Sharing memories with others

One year, I went back with my kids to show them where some of my happiest childhood memories were created, but it wasn’t the same. Everything had changed. Mostly, the important people weren’t there anymore. I guess it is true, you never can go back. But the memories are priceless.

Countless memories flood my mind. I can’t capture them all here because there are just too many.

The point is that grandparents can be so important. My kids have their own memories of their grandparents. Love is the greatest blessing we can give each other. How fleeting are our lives.

Oh, how we took those moments for granted. How I wish I could go back and savor the moments. But that’s how life goes. We always think we have tomorrow.

What special memory do you have of a grandparent?

12 thoughts on “Grandparents play important role in our lives

  1. Lovely post! My grandparents were the most important people in my life growing up. Because I was the first grandchild on both sides of my family, I had the honor of having my grandparents also be my godparents. I still make grandma Mabel’s banana bread once in a while and the smell of it brings me right back to her kitchen.

  2. I never knew my maternal grandparents, and barely my paternal grandfather. But my paternal Grandma…yes, she gets the name with a capital “G” took care of me many, many times, and we faithfully went to see her for dinner/supper which was served at 3-3:30 (!!!) every Saturday and many Sundays my dad would go get her and bring her to the house for Sunday dinner/lunch. She never learned to read or write; she made the hottest chili you have ever tasted with cabbage as an ingredient (!!); every day that she took care of me she made me a hamburger and French fries, because I was a finicky eater and that’s what I liked; and she always had Hershey bars in the closet for a treat – not to mention money for the ice cream boy who drove around on a bicycle type cart every afternoon. She died when I was 16, and was the person who told me the week I was staying with her when my parents were on a camping vacation (I hated camping!!) that I had her permission for my now husband to take me to buy my very first car which cost $40!!! As Michelle said, lots of good memories.

    1. Wow! Your Grandma was an interesting lady! I wonder why she wanted to eat so early. Did she get up early and go to bed early? I enjoyed hearing your memories. Very fun. I was smiling through them all. I can’t believe your first car was only $40! Amazing! Like you said, lots of good memories.Thanks so much for sharing! 🙂

  3. Fascinating blog, Michelle.
    My paternal Grandpa Byron McNees was a small man. He owned a farm in Benton Center, Michigan. He was fairly quiet, but also very polite. He died when he was 76. My Grandma McNees was born in Michigan, but she was adopted in when she was one and half. Her adoptive parents then took her back to Michigan where she lived and died. My most vivid memory of her is the day she went to Deer Forest with me and our three children. She was 76 when she died.
    My maternal grandfather (Frederick Kugle), was deaf most of his life. When we went to visit him and grandma, he was always sitting at the kitchen table reading a paperback western. He was very proud of his Model A Ford. He would always acknowledge us, but he never spoke. He was very proud of his Model A Ford. He was 87 when he died. My Grandma Kugle was also adopted. When she wanted to talk to grandpa, she would have to shout. She crocheted beautiful items, including tablecloths. She was 94 when she died.

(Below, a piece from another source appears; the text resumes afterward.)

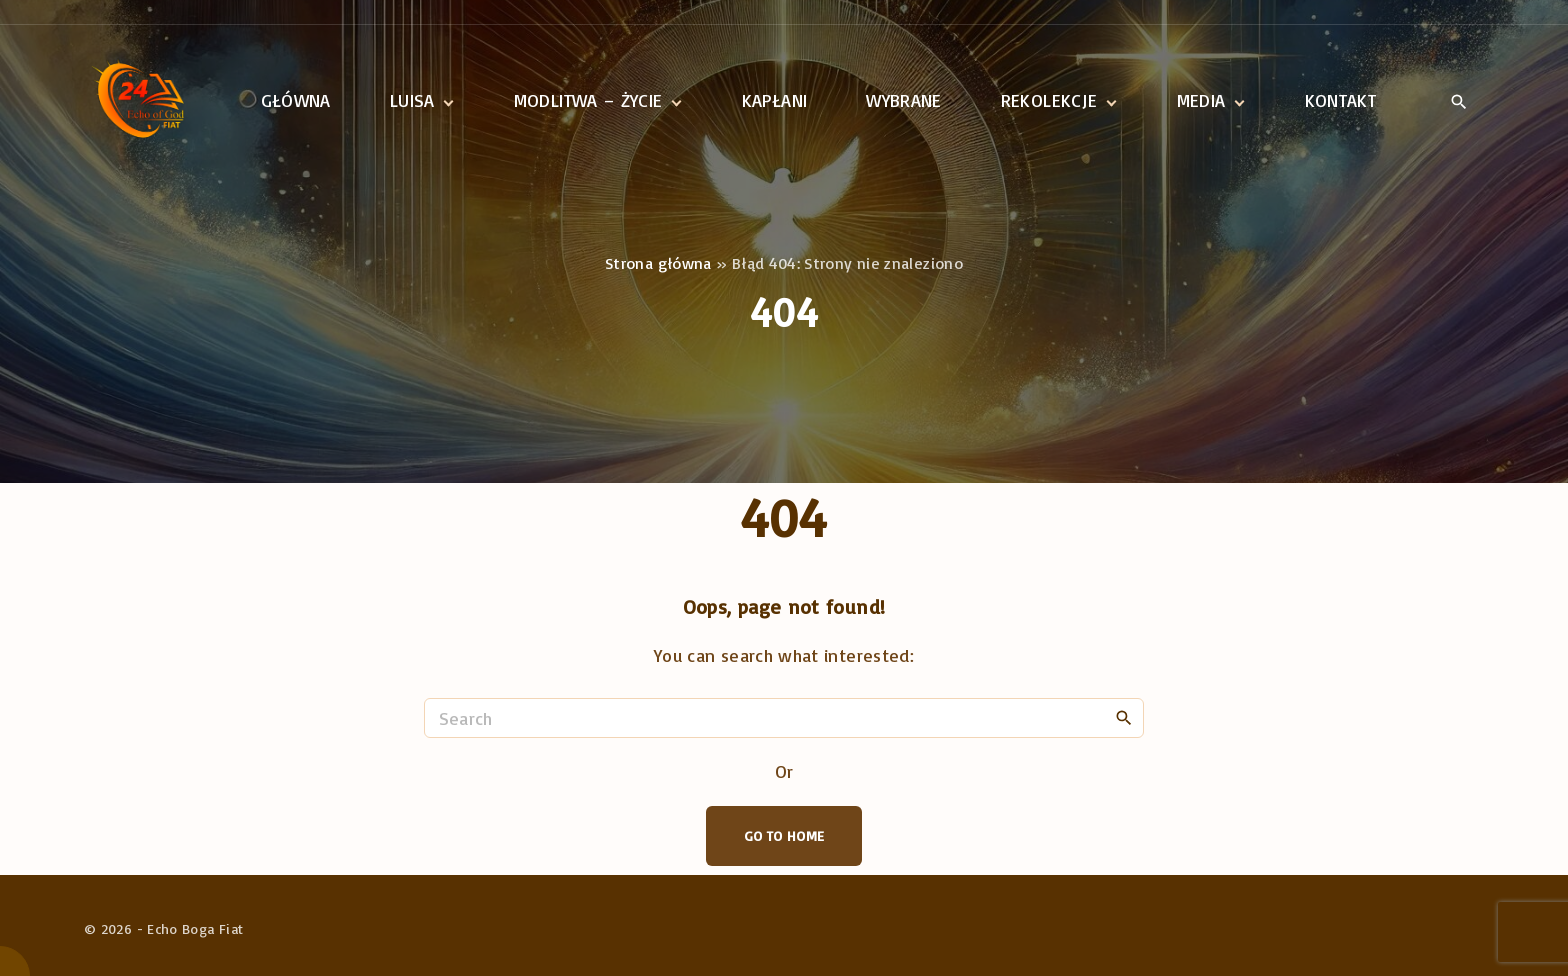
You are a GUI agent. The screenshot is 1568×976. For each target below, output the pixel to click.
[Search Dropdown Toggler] (1458, 102)
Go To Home (784, 835)
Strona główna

    1. Thanks for sharing your memories, Donna. I enjoyed learning about your grandparents. I found it interesting that you have two grandmas who were adopted. I see the love of reading is a family trait. 🙂 Did your grandpa take you for rides in his Model A? Crocheting such beautiful items was a wonderful talent to have. My grandma’s sister taught me to crochet, though I seem to only remember two stitches. I’m disappointed that my memory has failed me there! Again, thanks for sharing!

  4. Michelle, I have several books about crochet, including at least one with instructions on how to do a number of stitches. I will gladly share them. If/When you are ready (meaning have the time) to learn some new ones, let me know and we can plan a time to get together.